### MATERIAL TO PROCESS:
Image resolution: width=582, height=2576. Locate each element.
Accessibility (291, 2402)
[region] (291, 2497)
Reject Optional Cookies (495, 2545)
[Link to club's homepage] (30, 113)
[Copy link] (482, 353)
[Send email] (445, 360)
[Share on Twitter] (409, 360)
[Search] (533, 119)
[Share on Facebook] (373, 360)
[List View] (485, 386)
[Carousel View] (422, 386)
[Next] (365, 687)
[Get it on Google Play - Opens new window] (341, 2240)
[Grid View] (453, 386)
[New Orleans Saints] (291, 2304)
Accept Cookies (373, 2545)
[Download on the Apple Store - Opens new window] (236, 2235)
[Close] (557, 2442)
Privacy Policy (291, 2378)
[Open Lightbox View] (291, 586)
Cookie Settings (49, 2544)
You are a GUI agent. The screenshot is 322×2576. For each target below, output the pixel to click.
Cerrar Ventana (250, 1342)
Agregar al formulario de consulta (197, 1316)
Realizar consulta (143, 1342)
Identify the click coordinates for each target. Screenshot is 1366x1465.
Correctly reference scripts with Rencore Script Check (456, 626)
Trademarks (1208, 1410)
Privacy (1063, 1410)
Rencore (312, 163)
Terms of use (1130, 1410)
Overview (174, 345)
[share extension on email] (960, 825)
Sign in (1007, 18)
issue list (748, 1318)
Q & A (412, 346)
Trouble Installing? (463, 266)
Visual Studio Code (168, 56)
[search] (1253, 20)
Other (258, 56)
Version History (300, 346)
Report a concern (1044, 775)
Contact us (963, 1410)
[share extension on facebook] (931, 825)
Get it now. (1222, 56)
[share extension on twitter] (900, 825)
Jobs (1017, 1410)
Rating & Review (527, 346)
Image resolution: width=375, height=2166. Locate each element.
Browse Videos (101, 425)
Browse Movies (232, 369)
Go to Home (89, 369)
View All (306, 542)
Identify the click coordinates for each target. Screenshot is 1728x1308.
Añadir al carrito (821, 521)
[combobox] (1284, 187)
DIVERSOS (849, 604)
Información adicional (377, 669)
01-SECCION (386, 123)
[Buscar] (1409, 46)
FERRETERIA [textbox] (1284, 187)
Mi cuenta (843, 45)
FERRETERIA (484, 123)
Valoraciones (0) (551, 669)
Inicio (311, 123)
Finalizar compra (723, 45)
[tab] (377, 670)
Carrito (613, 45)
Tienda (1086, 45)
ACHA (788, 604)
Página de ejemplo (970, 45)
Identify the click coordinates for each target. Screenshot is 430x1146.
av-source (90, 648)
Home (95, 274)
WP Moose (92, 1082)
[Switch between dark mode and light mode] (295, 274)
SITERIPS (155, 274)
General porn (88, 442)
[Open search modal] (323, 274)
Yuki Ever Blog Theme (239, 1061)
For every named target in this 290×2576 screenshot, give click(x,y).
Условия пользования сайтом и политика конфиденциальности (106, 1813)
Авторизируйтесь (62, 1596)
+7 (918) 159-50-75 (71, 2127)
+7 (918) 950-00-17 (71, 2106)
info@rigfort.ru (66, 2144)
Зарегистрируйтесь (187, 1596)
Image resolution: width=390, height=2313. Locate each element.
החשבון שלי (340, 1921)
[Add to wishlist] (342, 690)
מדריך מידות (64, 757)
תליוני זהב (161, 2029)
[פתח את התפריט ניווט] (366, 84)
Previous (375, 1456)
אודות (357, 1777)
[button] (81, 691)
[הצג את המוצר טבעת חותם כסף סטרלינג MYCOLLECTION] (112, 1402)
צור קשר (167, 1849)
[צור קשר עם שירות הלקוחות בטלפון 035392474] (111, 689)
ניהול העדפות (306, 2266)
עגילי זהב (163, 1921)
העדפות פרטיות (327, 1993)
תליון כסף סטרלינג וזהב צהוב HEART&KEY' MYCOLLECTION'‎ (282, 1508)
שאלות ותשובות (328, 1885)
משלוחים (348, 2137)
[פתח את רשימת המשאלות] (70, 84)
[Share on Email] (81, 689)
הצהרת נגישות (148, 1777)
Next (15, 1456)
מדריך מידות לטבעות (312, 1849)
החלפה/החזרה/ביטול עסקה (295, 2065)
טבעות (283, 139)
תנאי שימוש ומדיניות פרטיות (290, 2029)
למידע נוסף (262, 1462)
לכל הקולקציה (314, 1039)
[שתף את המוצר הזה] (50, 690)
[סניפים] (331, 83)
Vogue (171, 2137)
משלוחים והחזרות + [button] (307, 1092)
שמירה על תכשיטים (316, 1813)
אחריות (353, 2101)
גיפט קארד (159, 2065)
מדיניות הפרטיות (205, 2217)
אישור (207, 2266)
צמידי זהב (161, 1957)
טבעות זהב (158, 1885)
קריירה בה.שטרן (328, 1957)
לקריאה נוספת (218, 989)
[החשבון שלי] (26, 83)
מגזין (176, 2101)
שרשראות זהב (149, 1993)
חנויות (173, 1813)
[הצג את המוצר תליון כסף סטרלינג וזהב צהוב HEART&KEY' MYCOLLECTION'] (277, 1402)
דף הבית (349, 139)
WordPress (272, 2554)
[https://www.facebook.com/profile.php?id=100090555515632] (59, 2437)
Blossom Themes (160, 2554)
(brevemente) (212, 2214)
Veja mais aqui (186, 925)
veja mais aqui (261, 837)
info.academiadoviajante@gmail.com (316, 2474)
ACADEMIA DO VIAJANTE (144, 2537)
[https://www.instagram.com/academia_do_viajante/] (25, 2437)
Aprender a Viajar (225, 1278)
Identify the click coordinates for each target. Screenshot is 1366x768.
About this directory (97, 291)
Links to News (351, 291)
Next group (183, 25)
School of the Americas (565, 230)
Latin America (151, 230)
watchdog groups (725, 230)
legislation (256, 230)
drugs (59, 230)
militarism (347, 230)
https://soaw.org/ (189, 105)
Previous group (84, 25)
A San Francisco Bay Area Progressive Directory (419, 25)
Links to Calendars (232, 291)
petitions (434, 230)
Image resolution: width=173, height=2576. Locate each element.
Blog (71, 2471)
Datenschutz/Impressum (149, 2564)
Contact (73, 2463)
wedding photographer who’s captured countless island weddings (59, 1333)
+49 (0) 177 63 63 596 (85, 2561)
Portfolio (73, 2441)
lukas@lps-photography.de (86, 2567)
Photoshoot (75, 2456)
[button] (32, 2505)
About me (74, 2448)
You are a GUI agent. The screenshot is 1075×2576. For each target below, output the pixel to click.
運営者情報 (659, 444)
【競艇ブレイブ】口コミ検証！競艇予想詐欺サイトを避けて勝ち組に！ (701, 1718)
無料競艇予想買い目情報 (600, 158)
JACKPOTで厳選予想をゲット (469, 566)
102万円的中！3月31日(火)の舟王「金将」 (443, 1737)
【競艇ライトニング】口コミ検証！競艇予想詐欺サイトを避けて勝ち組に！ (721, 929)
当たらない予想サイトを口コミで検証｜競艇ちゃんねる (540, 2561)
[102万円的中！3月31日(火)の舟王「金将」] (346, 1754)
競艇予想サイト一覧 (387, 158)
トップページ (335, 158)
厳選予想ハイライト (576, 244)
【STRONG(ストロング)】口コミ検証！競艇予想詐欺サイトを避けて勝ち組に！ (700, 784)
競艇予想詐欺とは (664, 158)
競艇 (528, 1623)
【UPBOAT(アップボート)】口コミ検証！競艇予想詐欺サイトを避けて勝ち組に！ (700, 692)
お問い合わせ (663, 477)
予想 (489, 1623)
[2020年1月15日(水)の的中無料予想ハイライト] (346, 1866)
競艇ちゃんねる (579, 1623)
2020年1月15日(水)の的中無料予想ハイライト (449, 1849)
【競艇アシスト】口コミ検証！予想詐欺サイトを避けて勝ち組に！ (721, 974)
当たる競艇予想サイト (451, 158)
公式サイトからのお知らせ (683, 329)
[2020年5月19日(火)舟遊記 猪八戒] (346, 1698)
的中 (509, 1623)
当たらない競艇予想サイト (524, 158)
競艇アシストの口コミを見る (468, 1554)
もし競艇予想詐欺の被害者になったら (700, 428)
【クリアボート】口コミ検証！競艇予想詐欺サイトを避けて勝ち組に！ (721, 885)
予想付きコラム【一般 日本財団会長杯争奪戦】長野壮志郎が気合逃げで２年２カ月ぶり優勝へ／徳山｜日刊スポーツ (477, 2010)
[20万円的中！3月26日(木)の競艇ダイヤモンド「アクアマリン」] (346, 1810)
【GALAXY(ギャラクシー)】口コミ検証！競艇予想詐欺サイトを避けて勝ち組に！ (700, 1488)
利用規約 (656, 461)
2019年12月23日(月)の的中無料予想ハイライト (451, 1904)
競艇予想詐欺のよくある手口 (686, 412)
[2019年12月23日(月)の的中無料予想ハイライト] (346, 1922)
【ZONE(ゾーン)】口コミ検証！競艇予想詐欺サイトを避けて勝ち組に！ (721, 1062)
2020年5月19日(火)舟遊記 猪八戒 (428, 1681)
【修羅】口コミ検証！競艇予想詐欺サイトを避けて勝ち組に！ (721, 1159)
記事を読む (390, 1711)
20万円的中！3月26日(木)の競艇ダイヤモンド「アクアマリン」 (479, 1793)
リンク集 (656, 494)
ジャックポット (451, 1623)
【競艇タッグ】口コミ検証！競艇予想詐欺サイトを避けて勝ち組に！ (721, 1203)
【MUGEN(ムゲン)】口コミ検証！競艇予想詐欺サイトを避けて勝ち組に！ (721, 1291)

### EXERCISE OBJECTIVE:
Copy every line of the listing where the word "צהוב" appears.

### TASK OUTPUT:
תליון כסף סטרלינג וזהב צהוב HEART&KEY' MYCOLLECTION'‎ (282, 1508)
[הצג את המוצר תליון כסף סטרלינג וזהב צהוב HEART&KEY' MYCOLLECTION'] (277, 1402)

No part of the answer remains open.